A sovereign bond is a debt security issued by a national government. Sovereign bonds can be denominated in a foreign currency or the government’s domestic currency; the ability to issue bonds denominated in domestic currency tends to be a luxury that most governments do not enjoy — the less stable of a currency denomination, the higher the risk the bondholder's faces.
Breaking Down Sovereign Bond
The government of a country with an unstable economy tends to denominate its bonds in the currency of a country with a stable economy. Because of default risk, sovereign bonds tend to be offered at a discount.

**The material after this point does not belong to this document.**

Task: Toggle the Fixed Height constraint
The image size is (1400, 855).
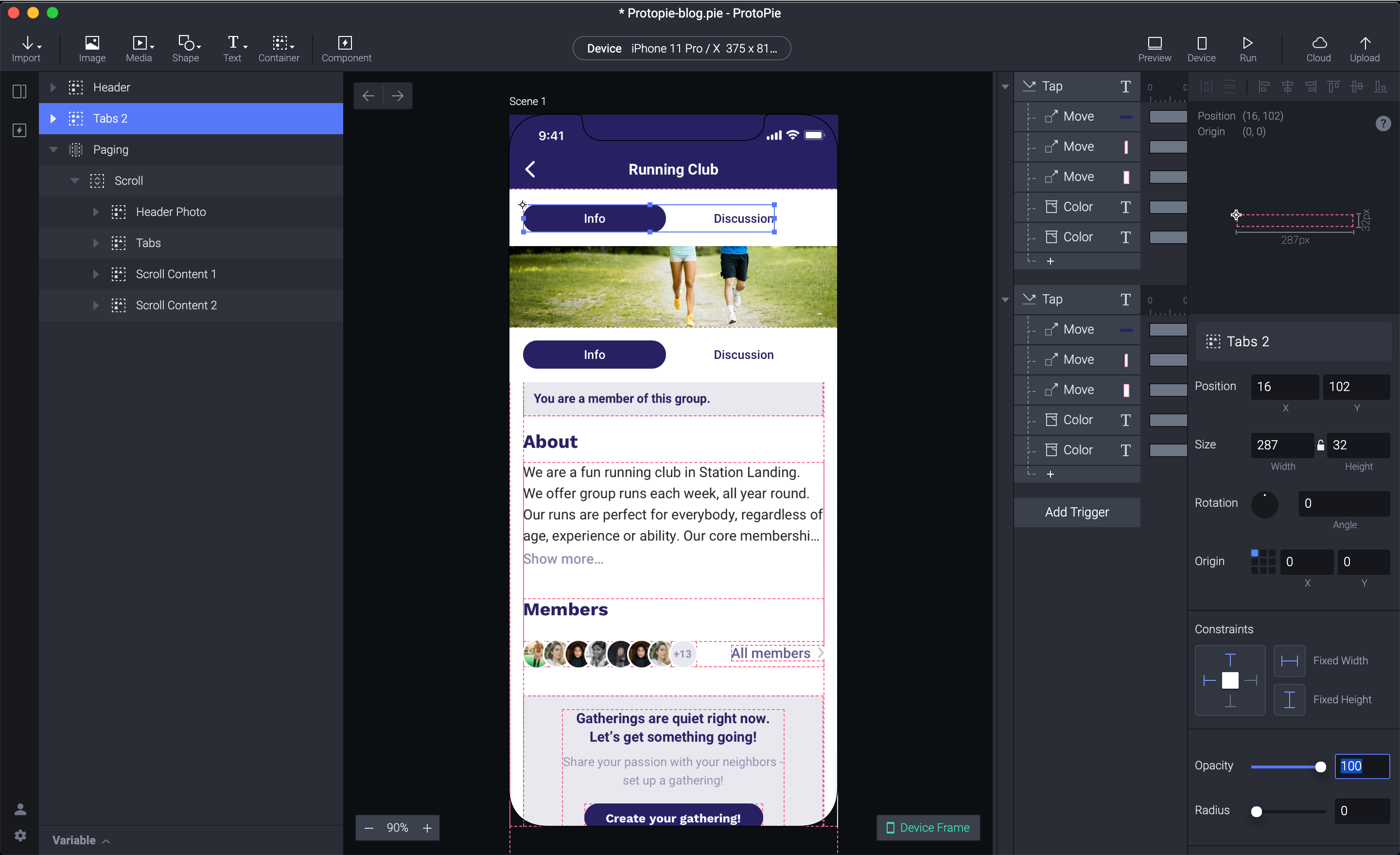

The default risk of a sovereign bond is assessed by international debt markets and represented by the yield the bond offers. Bondholders demand higher yields from riskier bonds. To illustrate, as of May 24, 2016, 10-year government bonds issued by the Canadian government offer a yield of 1.34%, while 10-year government bonds issued by the Brazilian government offer a yield of 12.84%. This spread of 1150 basis points accounts for the financial position of both governments and is indicative of the favorable credibility enjoyed by the Canadian government.
Sovereign Bonds Denominated in Foreign Currencies
As of 2014, the most recent year such data is available, debt denominated in the five most significant global currencies, the U.S. dollar, the British pound, the euro, the Swiss franc, and the Japanese yen, accounted for 97% of all debt issuance, but these countries issued only 83% of this debt. The reality is less-developed countries have difficulty issuing sovereign bonds denominated in their currency, and thus have to assume debt denominated in a foreign currency.
This is due to several reasons. First, investors consider poorer countries to be ruled by less-transparent governments that are more susceptible to corruption, increasing the likelihood of loans and government investments being funneled into unproductive areas. Second, poorer countries tend to suffer from instability, leading to higher rates of inflation, which eats into the real rates of return received by investors.
Therefore, less-developed countries are forced to borrow in foreign currencies, further threatening their economic situation by exposing them to currency fluctuations that can make their borrowing costs more expensive. For example, say the Indonesian government issues bonds denominated in yen to raise capital. If the interest rate it agrees to borrow is 5%, but throughout the bonds’ maturity, the Indonesian rupiah depreciates by 10% in relation to the yen. Then, the real interest rate the Indonesian government has to pay in the form of principal and interest payments is 15%, assuming its business operations are conducted in rupiah.